[Text provided start]
It is true. Uniformity and consistency keep things moving. But here’s the catch: Humans aren’t uniform, and life is not consistent. So, while there will always be a need for uniformity—stopping at red lights—it’s important that our policies, rules, and processes don’t come before our people. I admit that I did not always recognize this reality. In the past I regularly led with logic and reason rather than empathy and compassion. In fact, I used to take pride in my ability to get the job done, regardless of the human fallout.

Then, one day I was at the receiving end of this logic-and-reasoning approach. I was steeped in grief from a painful divorce and the death of my bonus dad, Nine. My supervisor knew I was going through a divorce, and yet, when I told him my stepdad died—before I even asked for any time off—he felt the need to inform me that “step” parents weren’t included in the bereavement policy, and if I took any time I off, it would need to be vacation time. I knew the policy forwards and backward, and I wasn’t intending to ask for bereavement leave.

Still, I was shocked. The policy defined Nine as a notch below “dad.” but the truth is Nine was more than a dad to me. The “step” for me was irrelevant. How could a company decide who was worthy of my grief? And why was the person I worked closely with for years denying me an ounce of understanding, an ounce of empathy?

Yes, I said, “empathy,” but before you decide you don’t need it, hear me—a logical, reasonable, process-driven engineer—out. Empathy doesn’t mean you have to care about everyone or agree with anyone. Empathy means you simply need to try to understand another’s perspective. It doesn’t mean you have to grant innumerable grievance days to people.

Here I was, a dedicated employee with five weeks of vacation left on the books—clearly, I was not one who abused my PTO—and yet, they couldn’t, wouldn’t even offer me the grace of acknowledging my loss or encouraging me to take time off to grieve my loss. It was if I was going to take any time off, it would have to be vacation time. In the end, unempathetic assumptions like this ultimately cost the organization a valuable employee. For me, the experience still proved invaluable: it was one of the first steps of my empathy journey. A journey that has been challenging and at times painful, but I assure you, it’s a journey worth taking.

We all seek understanding at various times in our lives. When was the last time you sought understanding from your partner, colleague, sibling? Did you receive it? Are you listening for understanding to those who seek empathy from you? Empathy is not mushy sentiments—I don’t do mushy—it is not weakness. Empathy is what strengthens the connections between us.
[Text provided end]
[Dataset start]
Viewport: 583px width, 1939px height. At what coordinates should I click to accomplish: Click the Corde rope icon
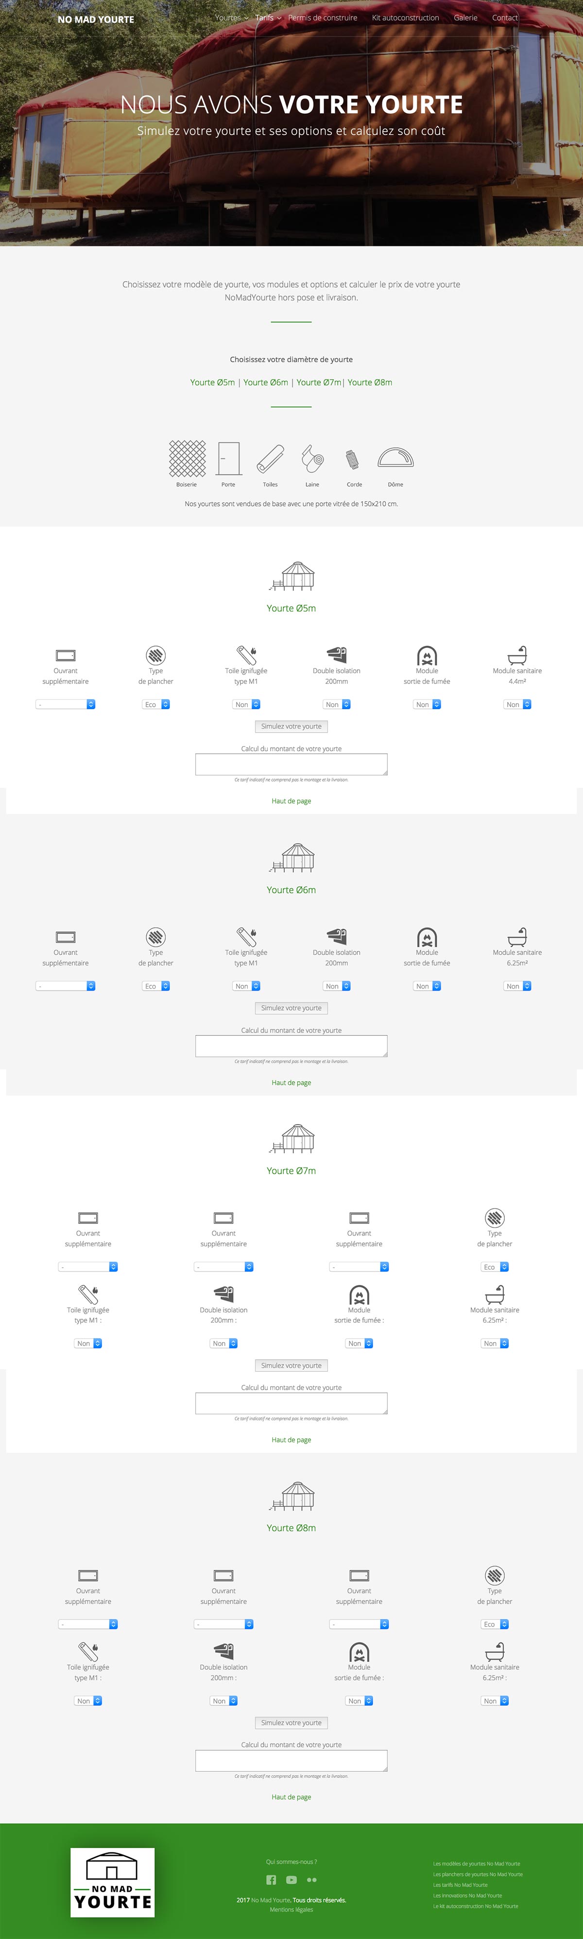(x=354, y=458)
[Dataset end]
[Dataset start]
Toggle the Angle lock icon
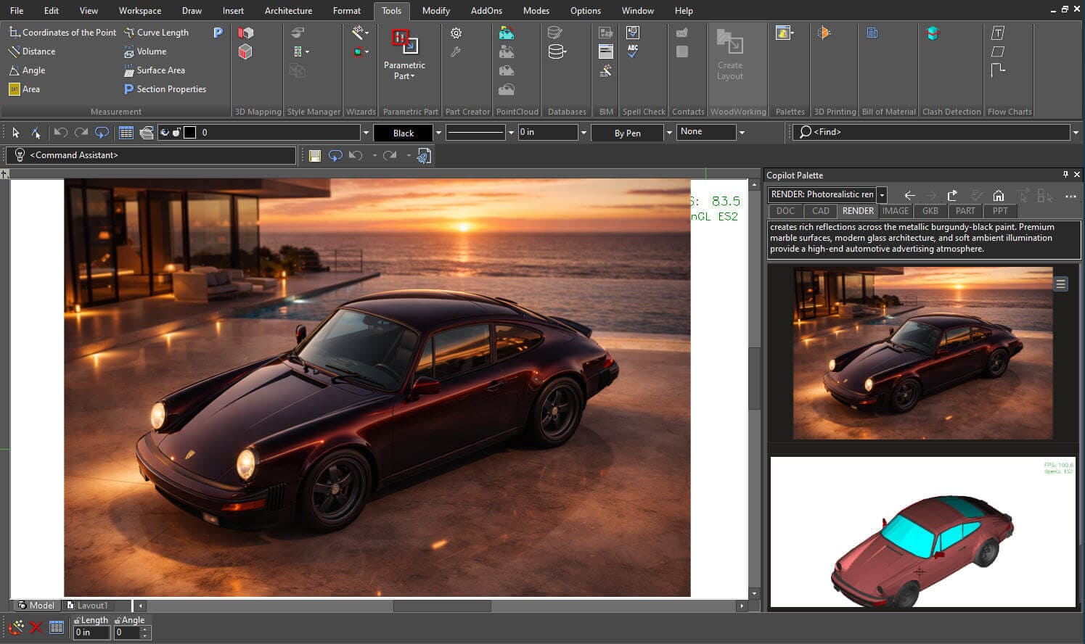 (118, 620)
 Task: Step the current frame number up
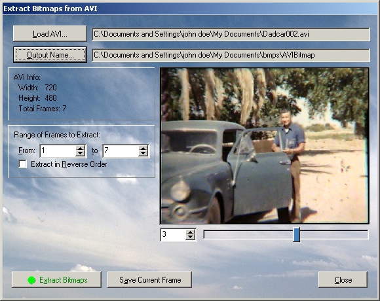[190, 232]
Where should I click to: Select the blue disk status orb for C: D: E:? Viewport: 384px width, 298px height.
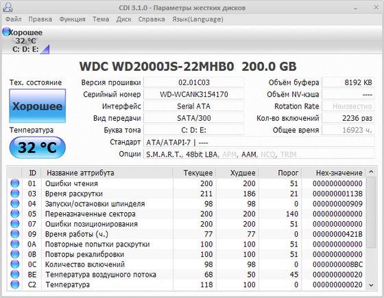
[Dataset end]
[Dataset start]
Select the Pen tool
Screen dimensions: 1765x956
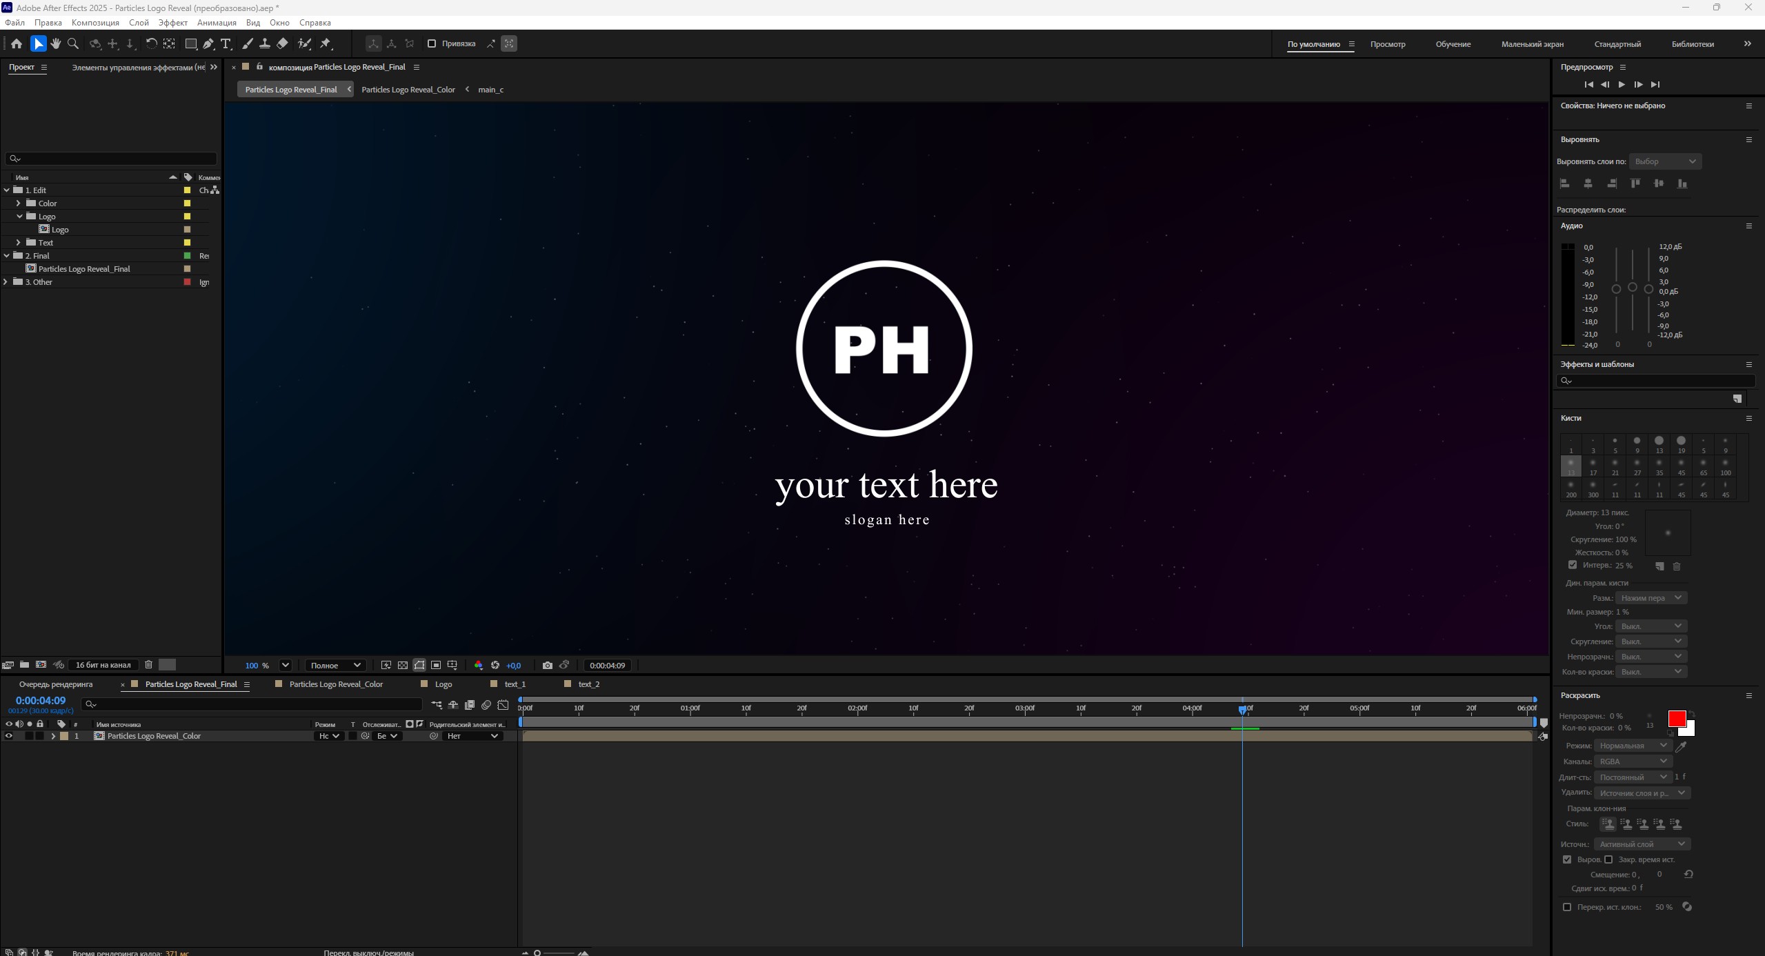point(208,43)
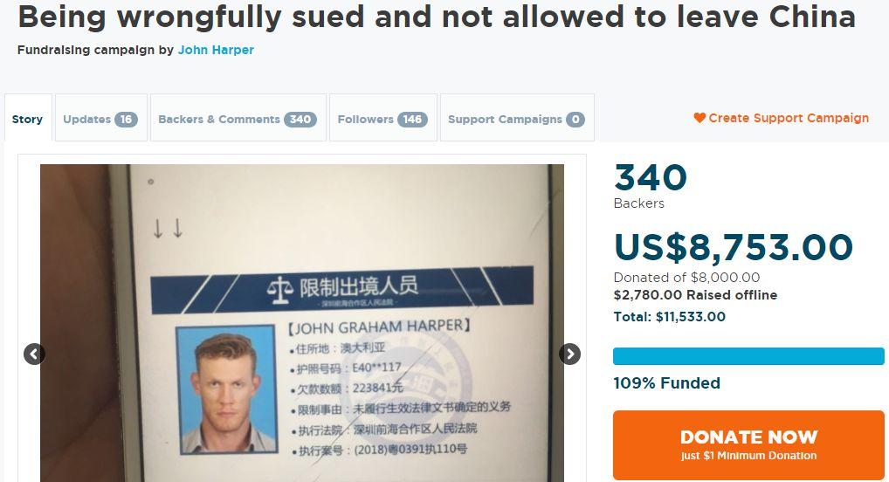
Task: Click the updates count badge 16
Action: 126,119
[Dataset end]
• Your objective: From the essay on empathy above, list everything the author says empathy does not mean or is not.

• Complete response:
- Caring about everyone
- Agreeing with anyone
- Granting innumerable grievance days to people
- Mushy sentiments
- Weakness